Tarian ini ditarikan dalam upacara keagamaan besar seperti bhatara Tuun Kabeh dan upacara-upacara Dewa Yadnya  besar lainnya. Setiap irama kekawin yang dikumandangkan memilkki nilai religius yang tinggi selain gerakanny yaga sangat berfariasi. Tarian Dadap Sangkur selalu disambut hangat bagi para penontonnya, karena dibandingkan tarian baris yang lainnya tarian Dadap Inilah yang memiliki keunikan yang tinggi.
Tari Dadap Sangkur yang menggunakan kekawin Dadap Sangkur ditarikan oleh 8 orang penari, yang menarikan tarian  dan saling bersautan lagu satu sama lain lagu itu tergolong lagu kekawin yang diikat oleg guru dan laghu. Tarian Dadap Sangkur membawa sebuah jukung kecil dan keris. Tarian baris Dadap Sangkur menceritakan tentang parajurit yang berperang.

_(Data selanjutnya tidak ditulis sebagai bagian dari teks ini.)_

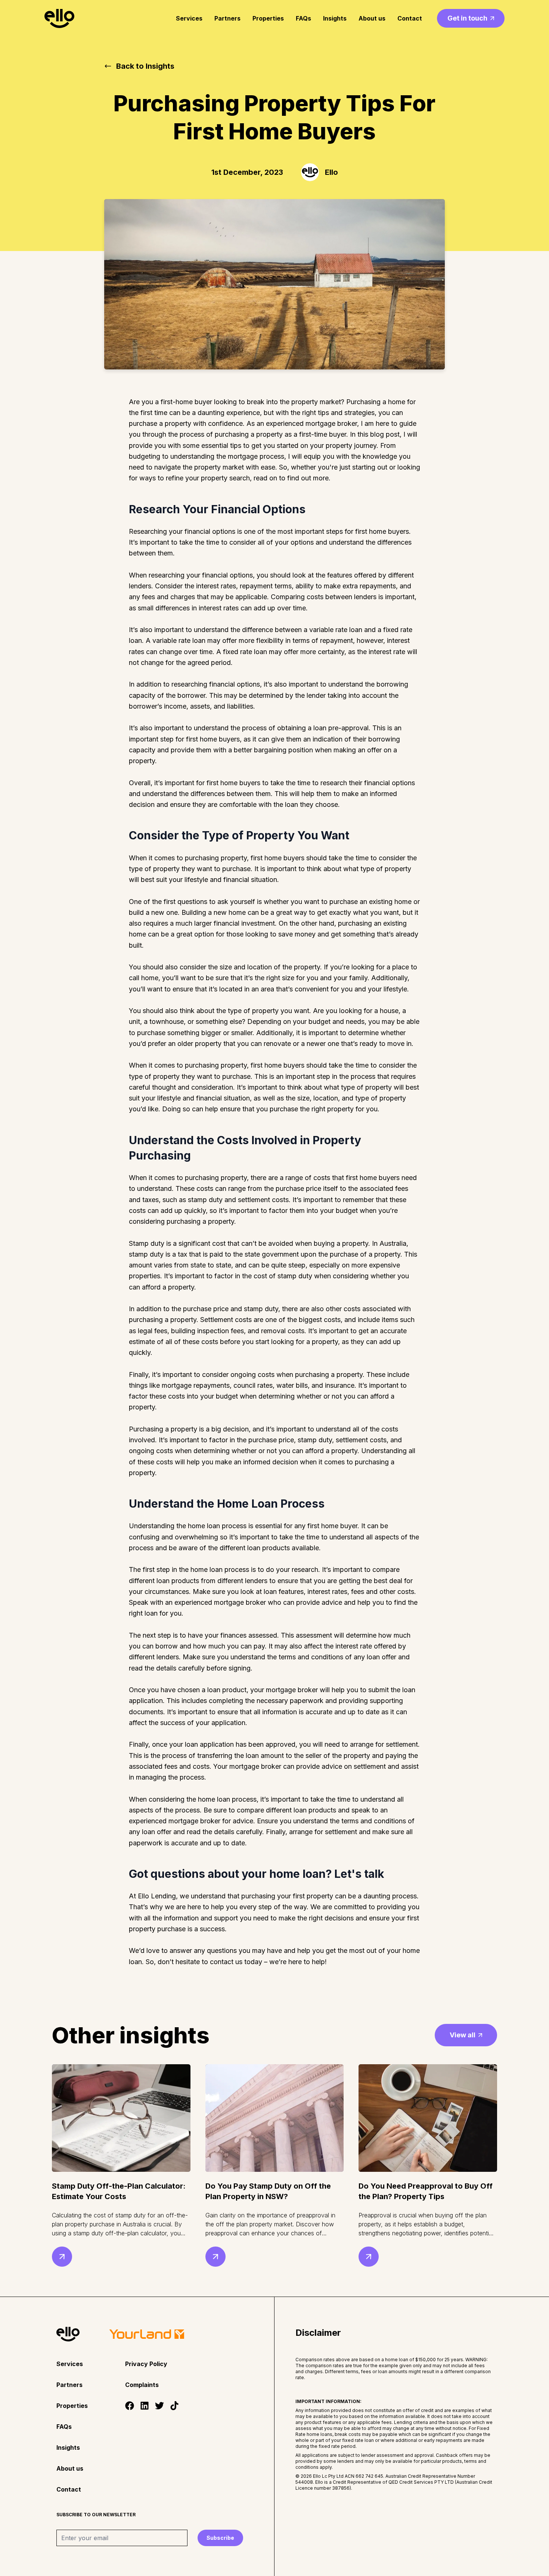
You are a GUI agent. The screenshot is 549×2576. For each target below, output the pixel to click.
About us (372, 18)
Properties (268, 18)
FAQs (303, 18)
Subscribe (220, 2538)
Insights (335, 18)
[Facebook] (129, 2405)
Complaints (142, 2384)
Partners (227, 18)
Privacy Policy (146, 2364)
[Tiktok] (174, 2405)
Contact (409, 18)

Dalam tarian ini menggunakan  nyanyian pembuka sebagai tanda dimulainya tarian tersebut.
Jika dilihat masa sekarang  bisa dikatakan sulit untuk menguasai dua seni sekaligus yaitu seni tari dan suara, namun berbeda di desa pakraman Sambirenteng, calon-calon pragina baris sudah direkrut dari masuk organisasi sekaa Truna Truni. Agar nantinya jika terpilih menjadi anggota pragina tidak terlalu susah untuk mempelajarinya, seperti halnya menguasai tarian Dadap Sangkur
Tari Dadap Sangkur dulu dimiliki oleh Panca Satak diataranya desa Sambirenteng,  Desa Pinggan, Desa Siakin, Desa Songan, dan Desa Tembok. Dan sampai sekarang kelima desa itu tetap melestarikan. Tarian ini selain dituntut supaya mahir dalam menggerakkan anggota  tubuh, juga dituntut untuk mahir dalam cengkok kekawin, karena kekewin yang ditembangkan merupakan pokok dalam tarian ini.
Berbicara mengenai kekawin tentu kita tidak akan bisa lepas dari guru dan lagu yang  mengikat kekawin tersebut. Kekawin pada umumnya menggunakan bahasa kawi yang mengandung makna-makna tertentu di dalamnya. Kekawin merupakan salah satu bentuk kesusastraan dalam bentuk tembang atau nyanyian.
Kesusastraan Bali telah dikategorikan sebagai salah satu bentuk sastra daerah di Indonesia yang masih hidup di dalam lingkungan kebudayaan masyarakat Bali. Sebagaimana halnya dengan kesusastraan lainnya, kesusastraan Bali masih hidup dan berkembang baik secara lisan maupun tertulis. Misalnya kesusastraan Bali lisan yaitu berupa tutur dari mulut kemulut, sedangkan kesusastraan Bali tertulis yaitu berupa tutur, tapi teksnya masih bisa ditemukan, misalnya dalam bentuk teks satua, geguritan, kekawin  dan lain-lain.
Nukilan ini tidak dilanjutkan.